* RECORD EXCERPTS
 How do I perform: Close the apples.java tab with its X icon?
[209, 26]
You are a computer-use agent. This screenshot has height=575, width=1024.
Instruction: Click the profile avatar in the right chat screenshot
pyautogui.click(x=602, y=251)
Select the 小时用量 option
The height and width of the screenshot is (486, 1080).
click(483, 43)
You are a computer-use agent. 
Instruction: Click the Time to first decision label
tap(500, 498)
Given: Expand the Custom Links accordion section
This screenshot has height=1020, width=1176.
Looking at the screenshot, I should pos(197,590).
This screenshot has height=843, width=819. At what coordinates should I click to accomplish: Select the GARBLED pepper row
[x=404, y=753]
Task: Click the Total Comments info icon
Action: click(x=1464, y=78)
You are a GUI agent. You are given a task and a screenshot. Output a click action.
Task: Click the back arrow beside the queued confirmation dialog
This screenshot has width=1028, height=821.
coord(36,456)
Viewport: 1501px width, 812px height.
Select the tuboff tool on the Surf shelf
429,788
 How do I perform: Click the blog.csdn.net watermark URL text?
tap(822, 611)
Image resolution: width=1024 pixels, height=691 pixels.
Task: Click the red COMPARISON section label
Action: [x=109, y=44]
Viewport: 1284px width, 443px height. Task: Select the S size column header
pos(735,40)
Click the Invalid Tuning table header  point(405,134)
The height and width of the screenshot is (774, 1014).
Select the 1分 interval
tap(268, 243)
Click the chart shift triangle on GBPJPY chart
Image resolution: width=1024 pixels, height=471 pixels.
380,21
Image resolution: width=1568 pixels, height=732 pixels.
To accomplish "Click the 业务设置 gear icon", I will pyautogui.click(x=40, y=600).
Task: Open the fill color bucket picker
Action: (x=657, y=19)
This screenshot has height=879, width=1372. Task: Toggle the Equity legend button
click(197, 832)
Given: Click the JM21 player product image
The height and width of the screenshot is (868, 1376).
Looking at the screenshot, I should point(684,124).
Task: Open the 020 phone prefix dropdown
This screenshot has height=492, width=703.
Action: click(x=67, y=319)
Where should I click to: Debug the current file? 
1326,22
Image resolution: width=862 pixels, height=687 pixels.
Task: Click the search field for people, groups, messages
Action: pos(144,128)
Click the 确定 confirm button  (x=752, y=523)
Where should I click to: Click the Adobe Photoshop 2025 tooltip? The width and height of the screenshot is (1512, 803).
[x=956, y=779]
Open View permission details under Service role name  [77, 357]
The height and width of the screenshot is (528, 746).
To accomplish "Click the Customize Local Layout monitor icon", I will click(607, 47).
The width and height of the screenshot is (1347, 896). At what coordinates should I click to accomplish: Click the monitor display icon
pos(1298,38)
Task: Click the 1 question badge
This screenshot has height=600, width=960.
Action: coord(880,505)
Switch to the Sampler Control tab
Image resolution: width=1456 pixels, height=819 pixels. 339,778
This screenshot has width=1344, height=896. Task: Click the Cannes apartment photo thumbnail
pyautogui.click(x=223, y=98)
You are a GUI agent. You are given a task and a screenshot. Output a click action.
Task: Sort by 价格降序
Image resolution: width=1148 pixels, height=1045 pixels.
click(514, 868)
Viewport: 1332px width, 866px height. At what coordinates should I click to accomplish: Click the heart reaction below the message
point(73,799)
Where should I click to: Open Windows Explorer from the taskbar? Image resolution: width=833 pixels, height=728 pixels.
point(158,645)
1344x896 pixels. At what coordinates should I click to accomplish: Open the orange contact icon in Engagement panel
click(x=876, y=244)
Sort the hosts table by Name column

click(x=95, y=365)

* WORK TO DO
Please present every line of the material above as a numbered list, leaving out the blank lines.

* EXERCISE RESULT
1.  How do I perform: Close the apples.java tab with its X icon?
2. [209, 26]
3. You are a computer-use agent. This screenshot has height=575, width=1024.
4. Instruction: Click the profile avatar in the right chat screenshot
5. pyautogui.click(x=602, y=251)
6. Select the 小时用量 option
7. The height and width of the screenshot is (486, 1080).
8. click(483, 43)
9. You are a computer-use agent. 
10. Instruction: Click the Time to first decision label
11. tap(500, 498)
12. Given: Expand the Custom Links accordion section
13. This screenshot has height=1020, width=1176.
14. Looking at the screenshot, I should pos(197,590).
15. This screenshot has height=843, width=819. At what coordinates should I click to accomplish: Select the GARBLED pepper row
16. [x=404, y=753]
17. Task: Click the Total Comments info icon
18. Action: click(x=1464, y=78)
19. You are a GUI agent. You are given a task and a screenshot. Output a click action.
20. Task: Click the back arrow beside the queued confirmation dialog
21. This screenshot has width=1028, height=821.
22. coord(36,456)
23. Viewport: 1501px width, 812px height.
24. Select the tuboff tool on the Surf shelf
25. 429,788
26.  How do I perform: Click the blog.csdn.net watermark URL text?
27. tap(822, 611)
28. Image resolution: width=1024 pixels, height=691 pixels.
29. Task: Click the red COMPARISON section label
30. Action: [x=109, y=44]
31. Viewport: 1284px width, 443px height. Task: Select the S size column header
32. pos(735,40)
33. Click the Invalid Tuning table header  point(405,134)
34. The height and width of the screenshot is (774, 1014).
35. Select the 1分 interval
36. tap(268, 243)
37. Click the chart shift triangle on GBPJPY chart
38. Image resolution: width=1024 pixels, height=471 pixels.
39. 380,21
40. Image resolution: width=1568 pixels, height=732 pixels.
41. To accomplish "Click the 业务设置 gear icon", I will pyautogui.click(x=40, y=600).
42. Task: Open the fill color bucket picker
43. Action: (x=657, y=19)
44. This screenshot has height=879, width=1372. Task: Toggle the Equity legend button
45. click(197, 832)
46. Given: Click the JM21 player product image
47. The height and width of the screenshot is (868, 1376).
48. Looking at the screenshot, I should point(684,124).
49. Task: Open the 020 phone prefix dropdown
50. This screenshot has height=492, width=703.
51. Action: click(x=67, y=319)
52. Where should I click to: Debug the current file? 
53. 1326,22
54. Image resolution: width=862 pixels, height=687 pixels.
55. Task: Click the search field for people, groups, messages
56. Action: pos(144,128)
57. Click the 确定 confirm button  (x=752, y=523)
58. Where should I click to: Click the Adobe Photoshop 2025 tooltip? The width and height of the screenshot is (1512, 803).
59. [x=956, y=779]
60. Open View permission details under Service role name  [77, 357]
61. The height and width of the screenshot is (528, 746).
62. To accomplish "Click the Customize Local Layout monitor icon", I will click(607, 47).
63. The width and height of the screenshot is (1347, 896). At what coordinates should I click to accomplish: Click the monitor display icon
64. pos(1298,38)
65. Task: Click the 1 question badge
66. This screenshot has height=600, width=960.
67. Action: coord(880,505)
68. Switch to the Sampler Control tab
69. Image resolution: width=1456 pixels, height=819 pixels. 339,778
70. This screenshot has width=1344, height=896. Task: Click the Cannes apartment photo thumbnail
71. pyautogui.click(x=223, y=98)
72. You are a GUI agent. You are given a task and a screenshot. Output a click action.
73. Task: Sort by 价格降序
74. Image resolution: width=1148 pixels, height=1045 pixels.
75. click(514, 868)
76. Viewport: 1332px width, 866px height. At what coordinates should I click to accomplish: Click the heart reaction below the message
77. point(73,799)
78. Where should I click to: Open Windows Explorer from the taskbar? Image resolution: width=833 pixels, height=728 pixels.
79. point(158,645)
80. 1344x896 pixels. At what coordinates should I click to accomplish: Open the orange contact icon in Engagement panel
81. click(x=876, y=244)
82. Sort the hosts table by Name column
83. click(x=95, y=365)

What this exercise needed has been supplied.